La deuxième partie de l’album revient en arrière pour raconter l’histoire de la précise et rigoureuse Halcyon – les bonds du récit puis les retours dans le passé, qui se produisent plusieurs fois, sont d’ailleurs très maîtrisés. Alors que la vie d’Iodis était dominée par les verts, les jaunes, les rouges – même s’ils restaient doux, aux nuances pastel –, le passé d’Halcyon est teinté de bleus et de bruns plus froids. Un autre milieu se révèle, pourtant faiblement distant de l’abbaye aux murs clos. Lorsque Halcyon est admise par l’abbesse dans la société monacale, les couleurs redeviennent chaudes, et d’abord orangées, couleur de la violence.

La langue des vipères vaut par l’élégance de ses coloris, la beauté de ses compositions, leur capacité à faire exister un monde peu expliqué, et un dessin qui trouve le juste milieu entre Renaissance et tablette graphique. Mais tous ces éléments sont avant tout mis au service des personnages. Le talent de Juliette Brocal est de véritablement faire évoluer ses héroïnes au contact l’une de l’autre, en montrant comment, lorsqu’on est jeune, les lignes peuvent bouger très rapidement.

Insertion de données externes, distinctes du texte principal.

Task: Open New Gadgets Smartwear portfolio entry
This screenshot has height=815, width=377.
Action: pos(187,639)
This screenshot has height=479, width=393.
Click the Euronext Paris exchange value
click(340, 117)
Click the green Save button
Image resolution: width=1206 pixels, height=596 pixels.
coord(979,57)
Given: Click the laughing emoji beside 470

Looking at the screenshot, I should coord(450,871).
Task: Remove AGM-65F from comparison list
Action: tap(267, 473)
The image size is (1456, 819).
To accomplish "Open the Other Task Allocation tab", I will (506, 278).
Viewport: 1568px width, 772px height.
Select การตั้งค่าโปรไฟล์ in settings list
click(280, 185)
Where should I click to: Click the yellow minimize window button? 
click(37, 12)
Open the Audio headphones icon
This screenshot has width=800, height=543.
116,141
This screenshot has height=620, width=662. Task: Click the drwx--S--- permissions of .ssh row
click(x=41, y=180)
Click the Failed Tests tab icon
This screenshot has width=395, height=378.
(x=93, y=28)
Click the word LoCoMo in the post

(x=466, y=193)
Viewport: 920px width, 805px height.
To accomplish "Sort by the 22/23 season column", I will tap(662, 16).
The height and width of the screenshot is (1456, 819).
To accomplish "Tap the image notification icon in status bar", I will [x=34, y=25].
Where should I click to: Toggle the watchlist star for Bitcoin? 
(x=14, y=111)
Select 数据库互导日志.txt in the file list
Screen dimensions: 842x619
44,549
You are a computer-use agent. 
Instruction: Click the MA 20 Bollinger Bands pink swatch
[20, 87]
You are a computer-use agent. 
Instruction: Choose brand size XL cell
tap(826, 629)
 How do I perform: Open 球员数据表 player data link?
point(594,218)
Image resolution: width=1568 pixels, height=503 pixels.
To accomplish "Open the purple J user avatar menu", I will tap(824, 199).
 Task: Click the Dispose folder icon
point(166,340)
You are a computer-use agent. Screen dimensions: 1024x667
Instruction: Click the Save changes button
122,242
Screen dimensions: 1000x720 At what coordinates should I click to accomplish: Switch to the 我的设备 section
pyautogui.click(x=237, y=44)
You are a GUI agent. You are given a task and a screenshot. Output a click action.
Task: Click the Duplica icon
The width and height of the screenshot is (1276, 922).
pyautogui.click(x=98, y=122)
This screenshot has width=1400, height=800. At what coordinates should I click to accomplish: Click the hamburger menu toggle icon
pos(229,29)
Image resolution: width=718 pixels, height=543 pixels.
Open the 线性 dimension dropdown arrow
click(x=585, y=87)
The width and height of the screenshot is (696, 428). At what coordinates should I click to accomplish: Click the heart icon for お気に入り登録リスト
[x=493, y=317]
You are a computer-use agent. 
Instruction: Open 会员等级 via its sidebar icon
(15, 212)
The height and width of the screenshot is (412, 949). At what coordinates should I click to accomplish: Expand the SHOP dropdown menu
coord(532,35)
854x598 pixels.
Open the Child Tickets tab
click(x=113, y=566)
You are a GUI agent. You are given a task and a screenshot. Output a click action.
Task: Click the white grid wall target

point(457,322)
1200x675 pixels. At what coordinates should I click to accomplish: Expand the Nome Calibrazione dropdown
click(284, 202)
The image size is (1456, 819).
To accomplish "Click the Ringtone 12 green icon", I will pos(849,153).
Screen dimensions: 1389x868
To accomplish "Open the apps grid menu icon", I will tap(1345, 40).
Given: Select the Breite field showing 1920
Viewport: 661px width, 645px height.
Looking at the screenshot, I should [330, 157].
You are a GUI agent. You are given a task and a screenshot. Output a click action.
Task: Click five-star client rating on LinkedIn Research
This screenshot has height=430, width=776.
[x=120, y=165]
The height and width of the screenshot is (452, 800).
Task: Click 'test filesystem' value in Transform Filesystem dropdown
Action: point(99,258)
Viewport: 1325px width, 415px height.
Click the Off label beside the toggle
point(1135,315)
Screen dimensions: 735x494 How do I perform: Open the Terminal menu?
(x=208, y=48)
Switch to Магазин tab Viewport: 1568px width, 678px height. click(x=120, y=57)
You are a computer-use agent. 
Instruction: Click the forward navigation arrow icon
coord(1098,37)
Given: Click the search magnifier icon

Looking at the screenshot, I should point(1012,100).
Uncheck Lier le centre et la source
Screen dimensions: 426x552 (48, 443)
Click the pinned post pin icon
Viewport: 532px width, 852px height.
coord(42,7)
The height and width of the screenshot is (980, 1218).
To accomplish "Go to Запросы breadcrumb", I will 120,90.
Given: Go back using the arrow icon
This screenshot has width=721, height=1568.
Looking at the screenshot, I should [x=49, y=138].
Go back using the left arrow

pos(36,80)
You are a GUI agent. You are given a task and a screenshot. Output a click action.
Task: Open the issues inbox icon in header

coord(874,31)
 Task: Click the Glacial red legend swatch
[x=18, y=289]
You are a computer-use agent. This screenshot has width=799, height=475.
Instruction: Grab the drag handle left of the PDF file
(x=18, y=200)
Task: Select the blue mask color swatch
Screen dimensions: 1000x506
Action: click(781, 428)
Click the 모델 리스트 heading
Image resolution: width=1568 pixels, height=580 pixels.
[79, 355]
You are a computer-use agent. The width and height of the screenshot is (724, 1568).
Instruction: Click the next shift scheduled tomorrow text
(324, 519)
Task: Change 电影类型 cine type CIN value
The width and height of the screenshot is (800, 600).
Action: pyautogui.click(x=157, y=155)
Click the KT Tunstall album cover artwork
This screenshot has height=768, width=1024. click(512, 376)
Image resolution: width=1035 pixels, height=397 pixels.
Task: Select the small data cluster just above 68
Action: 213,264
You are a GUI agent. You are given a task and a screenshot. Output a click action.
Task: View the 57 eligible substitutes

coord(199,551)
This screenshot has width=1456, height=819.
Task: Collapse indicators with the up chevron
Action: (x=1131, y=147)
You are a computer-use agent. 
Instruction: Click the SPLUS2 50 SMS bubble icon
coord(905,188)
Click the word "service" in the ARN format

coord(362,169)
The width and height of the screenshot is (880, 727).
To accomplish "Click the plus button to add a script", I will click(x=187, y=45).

La troisième partie est celle des deux jeunes femmes ensemble. Une séquence muette raconte un accouchement. Le dessin, qui se fait brièvement moins réaliste et plus comique, suggère en même temps l’élan collectif que provoque ce moment, la découverte par Iodis d’un autre milieu social, et le rapprochement entre les deux jeunes femmes. À partir de là, l’album montre qu’on peut s’entendre, même si on parle des langues différentes. La langue des vipères souligne qu’il y a plusieurs manières de réussir, que tout le monde n’a pas à emprunter le même chemin, et que choisir le sien pour d’autres raisons que l’intérêt, comme ce sera le cas pour Iodis, est déjà une réussite.
Le roman graphique de Juliette Brocal gagne à être relu, ce qui est le signe de la profondeur d’une œuvre dont les différentes composantes s’imbriquent pour construire une histoire à la fois haute et fine, où l’interaction déjoue la compétition.